While I have your attention, I want to share with you a simple coaching model that can stimulate your teenager to open up and engage with you in a way you have yet to experience. Even though the approach is simple, it does take effort and persistence.

As a high school teacher and a parent of four teenagers, I have used the following approach to coaching called the "grow" model. I have used it numerous times. It almost never fails in assisting a person forward in their life. It places a lot of emphasis on asking questions and listening carefully.

Sir John Whitmore, a world renown performance coach, championed the "grow" model.

I present to you now a brief explanation of the Grow model which provides a practical strategy to assist you in transforming your parent teenager relationship. Part and parcel of my explanation are the key questions that I use.

1. "G" stands for "goal". An opening question you can ask to initiate a conversation is to simply ask "well what do you want?" or "what are you going for in life?". If the person is familiar with the word "goal" you may ask "what is your goal?". As an alternative you might ask "what is most important to you right now?"

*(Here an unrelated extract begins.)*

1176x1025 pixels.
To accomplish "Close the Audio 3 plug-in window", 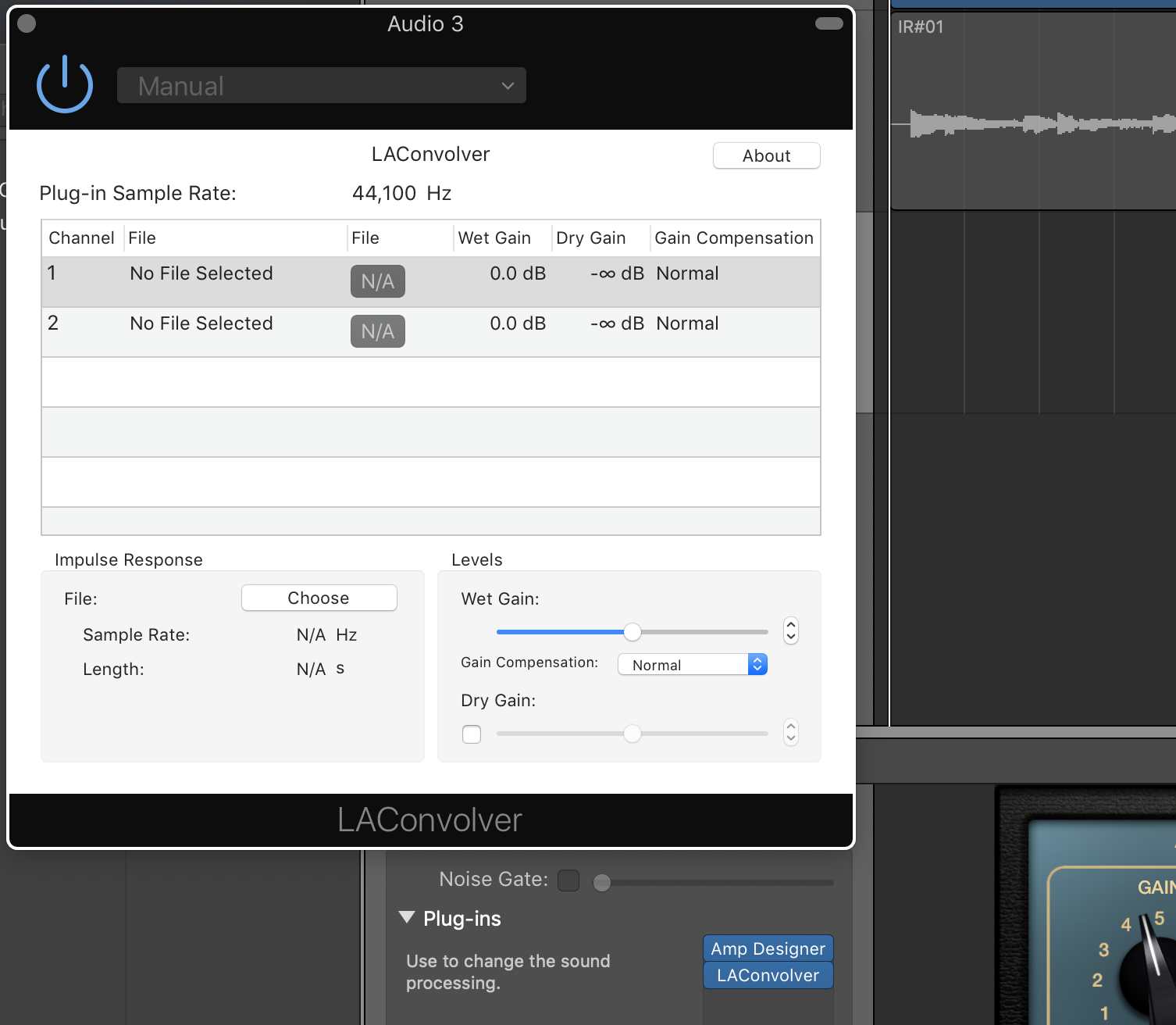I will pos(27,23).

2. "R" stands for "reality". After your teenagers goal has been clearly defined and understood, the next question is about ascertaining what they want in relationship to where they are right now. So you might ask "in terms of what you want, what is your current reality?" "Can you describe what your current reality looks like to you?"

3. "O" stands for "options". Ask "what are your current options?" Explore each of the options with them. Remember that they are leading the way.

4. W stands for "what", "where" and "when". Finally ask your teenager to describe or explain what/where/when regarding their goal or what they want to see happen. It means to get your teenager to start talking about 'definite s' not 'maybe's'.

Bear in mind that to develop your parent teenager relationship through coaching, your job is get them to do most of the talking. You are there to help draw them out, not to lecture or give them advice, unless solicited.

It means listening to understand which includes doing listening checks. You are also expressing your love and care. Throw away your own agenda when you coach and be fluid in your conversation.This might feel unnatural at first but persevere with it. You will be amazed at what a positive impact you can have.